What to do: Copy each of the following items word for word.

Raw records:
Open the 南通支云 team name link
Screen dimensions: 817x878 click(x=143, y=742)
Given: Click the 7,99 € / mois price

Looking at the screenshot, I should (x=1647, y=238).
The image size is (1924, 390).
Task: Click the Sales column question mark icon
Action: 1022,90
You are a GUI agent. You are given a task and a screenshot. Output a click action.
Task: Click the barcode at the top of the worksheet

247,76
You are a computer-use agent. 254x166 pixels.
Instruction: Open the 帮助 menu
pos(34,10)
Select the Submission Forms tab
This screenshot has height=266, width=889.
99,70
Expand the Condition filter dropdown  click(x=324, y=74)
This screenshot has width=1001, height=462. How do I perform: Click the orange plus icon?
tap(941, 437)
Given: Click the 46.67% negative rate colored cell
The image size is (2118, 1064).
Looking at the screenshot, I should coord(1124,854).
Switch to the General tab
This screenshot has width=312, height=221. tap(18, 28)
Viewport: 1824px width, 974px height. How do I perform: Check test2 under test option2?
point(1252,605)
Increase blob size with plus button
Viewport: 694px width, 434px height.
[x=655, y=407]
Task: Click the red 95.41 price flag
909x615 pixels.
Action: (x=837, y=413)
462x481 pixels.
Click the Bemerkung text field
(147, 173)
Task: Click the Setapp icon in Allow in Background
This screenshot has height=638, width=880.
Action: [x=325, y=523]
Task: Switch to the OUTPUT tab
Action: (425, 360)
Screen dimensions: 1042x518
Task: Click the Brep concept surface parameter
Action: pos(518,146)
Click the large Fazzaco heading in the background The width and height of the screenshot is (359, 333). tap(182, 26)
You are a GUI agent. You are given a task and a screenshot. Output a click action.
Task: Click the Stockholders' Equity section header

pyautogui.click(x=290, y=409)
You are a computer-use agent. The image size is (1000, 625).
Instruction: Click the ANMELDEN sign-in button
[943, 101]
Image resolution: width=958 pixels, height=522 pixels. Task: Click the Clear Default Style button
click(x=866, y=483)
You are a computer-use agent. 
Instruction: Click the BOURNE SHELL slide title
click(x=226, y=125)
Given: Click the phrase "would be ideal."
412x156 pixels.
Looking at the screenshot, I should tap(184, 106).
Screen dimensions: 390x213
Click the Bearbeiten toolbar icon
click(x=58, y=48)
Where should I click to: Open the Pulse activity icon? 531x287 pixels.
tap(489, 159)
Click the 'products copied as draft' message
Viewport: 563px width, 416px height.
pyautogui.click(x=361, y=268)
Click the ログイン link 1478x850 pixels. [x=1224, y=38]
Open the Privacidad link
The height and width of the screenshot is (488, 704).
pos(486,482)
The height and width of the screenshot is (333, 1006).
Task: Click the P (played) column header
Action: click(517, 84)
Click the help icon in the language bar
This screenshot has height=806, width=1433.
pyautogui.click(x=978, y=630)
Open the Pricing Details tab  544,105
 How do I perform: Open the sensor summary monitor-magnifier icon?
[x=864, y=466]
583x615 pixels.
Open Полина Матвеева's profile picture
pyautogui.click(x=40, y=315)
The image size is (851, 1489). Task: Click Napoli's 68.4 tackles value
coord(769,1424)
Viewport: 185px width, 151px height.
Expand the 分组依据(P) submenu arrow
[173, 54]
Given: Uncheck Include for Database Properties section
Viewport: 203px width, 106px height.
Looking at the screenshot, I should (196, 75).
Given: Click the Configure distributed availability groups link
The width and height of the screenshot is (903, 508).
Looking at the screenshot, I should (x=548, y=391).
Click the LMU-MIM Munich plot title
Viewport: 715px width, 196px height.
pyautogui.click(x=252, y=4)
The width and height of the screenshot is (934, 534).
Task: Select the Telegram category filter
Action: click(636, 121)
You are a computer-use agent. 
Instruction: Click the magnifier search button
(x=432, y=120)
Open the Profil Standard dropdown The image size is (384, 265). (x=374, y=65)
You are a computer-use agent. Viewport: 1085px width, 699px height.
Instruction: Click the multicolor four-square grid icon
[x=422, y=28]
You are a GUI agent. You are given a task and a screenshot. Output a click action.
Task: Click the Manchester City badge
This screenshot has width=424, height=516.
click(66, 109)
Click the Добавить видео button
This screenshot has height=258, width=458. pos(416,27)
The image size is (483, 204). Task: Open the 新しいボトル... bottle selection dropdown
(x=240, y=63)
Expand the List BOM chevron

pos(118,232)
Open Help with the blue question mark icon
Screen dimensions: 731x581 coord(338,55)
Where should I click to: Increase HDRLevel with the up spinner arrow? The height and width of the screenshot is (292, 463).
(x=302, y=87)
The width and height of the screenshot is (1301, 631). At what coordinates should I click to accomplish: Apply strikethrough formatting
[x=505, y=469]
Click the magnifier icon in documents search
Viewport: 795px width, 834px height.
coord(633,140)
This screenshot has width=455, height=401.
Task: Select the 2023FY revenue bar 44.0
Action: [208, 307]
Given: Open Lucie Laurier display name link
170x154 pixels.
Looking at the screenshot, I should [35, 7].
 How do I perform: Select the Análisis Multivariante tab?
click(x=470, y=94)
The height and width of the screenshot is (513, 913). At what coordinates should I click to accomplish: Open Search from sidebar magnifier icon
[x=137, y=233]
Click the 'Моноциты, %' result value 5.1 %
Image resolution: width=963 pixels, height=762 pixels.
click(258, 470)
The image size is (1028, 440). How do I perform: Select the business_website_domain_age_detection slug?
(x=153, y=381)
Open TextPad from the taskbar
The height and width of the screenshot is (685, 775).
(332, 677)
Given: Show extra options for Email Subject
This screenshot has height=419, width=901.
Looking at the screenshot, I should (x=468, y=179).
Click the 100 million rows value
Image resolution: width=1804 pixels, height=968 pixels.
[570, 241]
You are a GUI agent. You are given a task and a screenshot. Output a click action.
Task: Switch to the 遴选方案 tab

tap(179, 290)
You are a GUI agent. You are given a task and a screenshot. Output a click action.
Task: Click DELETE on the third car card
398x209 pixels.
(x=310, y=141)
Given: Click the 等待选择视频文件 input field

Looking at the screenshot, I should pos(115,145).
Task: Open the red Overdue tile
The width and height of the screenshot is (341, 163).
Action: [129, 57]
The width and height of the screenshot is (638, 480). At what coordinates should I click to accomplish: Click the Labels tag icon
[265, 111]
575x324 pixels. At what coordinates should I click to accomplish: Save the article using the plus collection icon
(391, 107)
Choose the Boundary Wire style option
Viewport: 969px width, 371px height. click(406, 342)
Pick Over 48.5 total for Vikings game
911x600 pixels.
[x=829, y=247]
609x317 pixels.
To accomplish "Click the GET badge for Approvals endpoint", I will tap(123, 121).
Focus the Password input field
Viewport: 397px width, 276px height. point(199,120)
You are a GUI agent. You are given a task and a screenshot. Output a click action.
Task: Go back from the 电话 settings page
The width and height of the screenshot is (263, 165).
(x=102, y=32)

Correct response:
Open the 南通支云 team name link
Screen dimensions: 817x878 click(x=143, y=742)
Given: Click the 7,99 € / mois price

Looking at the screenshot, I should (x=1647, y=238).
The image size is (1924, 390).
Task: Click the Sales column question mark icon
Action: 1022,90
You are a GUI agent. You are given a task and a screenshot. Output a click action.
Task: Click the barcode at the top of the worksheet

247,76
You are a computer-use agent. 254x166 pixels.
Instruction: Open the 帮助 menu
pos(34,10)
Select the Submission Forms tab
This screenshot has height=266, width=889.
99,70
Expand the Condition filter dropdown  click(x=324, y=74)
This screenshot has width=1001, height=462. How do I perform: Click the orange plus icon?
tap(941, 437)
Given: Click the 46.67% negative rate colored cell
The image size is (2118, 1064).
Looking at the screenshot, I should coord(1124,854).
Switch to the General tab
This screenshot has width=312, height=221. tap(18, 28)
Viewport: 1824px width, 974px height. How do I perform: Check test2 under test option2?
point(1252,605)
Increase blob size with plus button
Viewport: 694px width, 434px height.
[x=655, y=407]
Task: Click the red 95.41 price flag
909x615 pixels.
Action: (x=837, y=413)
462x481 pixels.
Click the Bemerkung text field
(147, 173)
Task: Click the Setapp icon in Allow in Background
This screenshot has height=638, width=880.
Action: [x=325, y=523]
Task: Switch to the OUTPUT tab
Action: (425, 360)
Screen dimensions: 1042x518
Task: Click the Brep concept surface parameter
Action: pos(518,146)
Click the large Fazzaco heading in the background The width and height of the screenshot is (359, 333). tap(182, 26)
You are a GUI agent. You are given a task and a screenshot. Output a click action.
Task: Click the Stockholders' Equity section header

pyautogui.click(x=290, y=409)
You are a computer-use agent. The image size is (1000, 625).
Instruction: Click the ANMELDEN sign-in button
[943, 101]
Image resolution: width=958 pixels, height=522 pixels. Task: Click the Clear Default Style button
click(x=866, y=483)
You are a computer-use agent. 
Instruction: Click the BOURNE SHELL slide title
click(x=226, y=125)
Given: Click the phrase "would be ideal."
412x156 pixels.
Looking at the screenshot, I should tap(184, 106).
Screen dimensions: 390x213
Click the Bearbeiten toolbar icon
click(x=58, y=48)
Where should I click to: Open the Pulse activity icon? 531x287 pixels.
tap(489, 159)
Click the 'products copied as draft' message
Viewport: 563px width, 416px height.
pyautogui.click(x=361, y=268)
Click the ログイン link 1478x850 pixels. [x=1224, y=38]
Open the Privacidad link
The height and width of the screenshot is (488, 704).
pos(486,482)
The height and width of the screenshot is (333, 1006).
Task: Click the P (played) column header
Action: click(517, 84)
Click the help icon in the language bar
This screenshot has height=806, width=1433.
pyautogui.click(x=978, y=630)
Open the Pricing Details tab  544,105
 How do I perform: Open the sensor summary monitor-magnifier icon?
[x=864, y=466]
583x615 pixels.
Open Полина Матвеева's profile picture
pyautogui.click(x=40, y=315)
The image size is (851, 1489). Task: Click Napoli's 68.4 tackles value
coord(769,1424)
Viewport: 185px width, 151px height.
Expand the 分组依据(P) submenu arrow
[173, 54]
Given: Uncheck Include for Database Properties section
Viewport: 203px width, 106px height.
Looking at the screenshot, I should (196, 75).
Given: Click the Configure distributed availability groups link
The width and height of the screenshot is (903, 508).
Looking at the screenshot, I should (x=548, y=391).
Click the LMU-MIM Munich plot title
Viewport: 715px width, 196px height.
pyautogui.click(x=252, y=4)
The width and height of the screenshot is (934, 534).
Task: Select the Telegram category filter
Action: click(636, 121)
You are a computer-use agent. 
Instruction: Click the magnifier search button
(x=432, y=120)
Open the Profil Standard dropdown The image size is (384, 265). (x=374, y=65)
You are a computer-use agent. Viewport: 1085px width, 699px height.
Instruction: Click the multicolor four-square grid icon
[x=422, y=28]
You are a GUI agent. You are given a task and a screenshot. Output a click action.
Task: Click the Manchester City badge
This screenshot has width=424, height=516.
click(66, 109)
Click the Добавить видео button
This screenshot has height=258, width=458. pos(416,27)
The image size is (483, 204). Task: Open the 新しいボトル... bottle selection dropdown
(x=240, y=63)
Expand the List BOM chevron

pos(118,232)
Open Help with the blue question mark icon
Screen dimensions: 731x581 coord(338,55)
Where should I click to: Increase HDRLevel with the up spinner arrow? The height and width of the screenshot is (292, 463).
(x=302, y=87)
The width and height of the screenshot is (1301, 631). At what coordinates should I click to accomplish: Apply strikethrough formatting
[x=505, y=469]
Click the magnifier icon in documents search
Viewport: 795px width, 834px height.
coord(633,140)
This screenshot has width=455, height=401.
Task: Select the 2023FY revenue bar 44.0
Action: [208, 307]
Given: Open Lucie Laurier display name link
170x154 pixels.
Looking at the screenshot, I should [35, 7].
 How do I perform: Select the Análisis Multivariante tab?
click(x=470, y=94)
The height and width of the screenshot is (513, 913). At what coordinates should I click to accomplish: Open Search from sidebar magnifier icon
[x=137, y=233]
Click the 'Моноциты, %' result value 5.1 %
Image resolution: width=963 pixels, height=762 pixels.
click(258, 470)
The image size is (1028, 440). How do I perform: Select the business_website_domain_age_detection slug?
(x=153, y=381)
Open TextPad from the taskbar
The height and width of the screenshot is (685, 775).
(332, 677)
Given: Show extra options for Email Subject
This screenshot has height=419, width=901.
Looking at the screenshot, I should (x=468, y=179).
Click the 100 million rows value
Image resolution: width=1804 pixels, height=968 pixels.
[570, 241]
You are a GUI agent. You are given a task and a screenshot. Output a click action.
Task: Switch to the 遴选方案 tab

tap(179, 290)
You are a GUI agent. You are given a task and a screenshot. Output a click action.
Task: Click DELETE on the third car card
398x209 pixels.
(x=310, y=141)
Given: Click the 等待选择视频文件 input field

Looking at the screenshot, I should pos(115,145).
Task: Open the red Overdue tile
The width and height of the screenshot is (341, 163).
Action: [129, 57]
The width and height of the screenshot is (638, 480). At what coordinates should I click to accomplish: Click the Labels tag icon
[265, 111]
575x324 pixels. At what coordinates should I click to accomplish: Save the article using the plus collection icon
(391, 107)
Choose the Boundary Wire style option
Viewport: 969px width, 371px height. click(406, 342)
Pick Over 48.5 total for Vikings game
911x600 pixels.
[x=829, y=247]
609x317 pixels.
To accomplish "Click the GET badge for Approvals endpoint", I will tap(123, 121).
Focus the Password input field
Viewport: 397px width, 276px height. point(199,120)
You are a GUI agent. You are given a task and a screenshot. Output a click action.
Task: Go back from the 电话 settings page
The width and height of the screenshot is (263, 165).
(x=102, y=32)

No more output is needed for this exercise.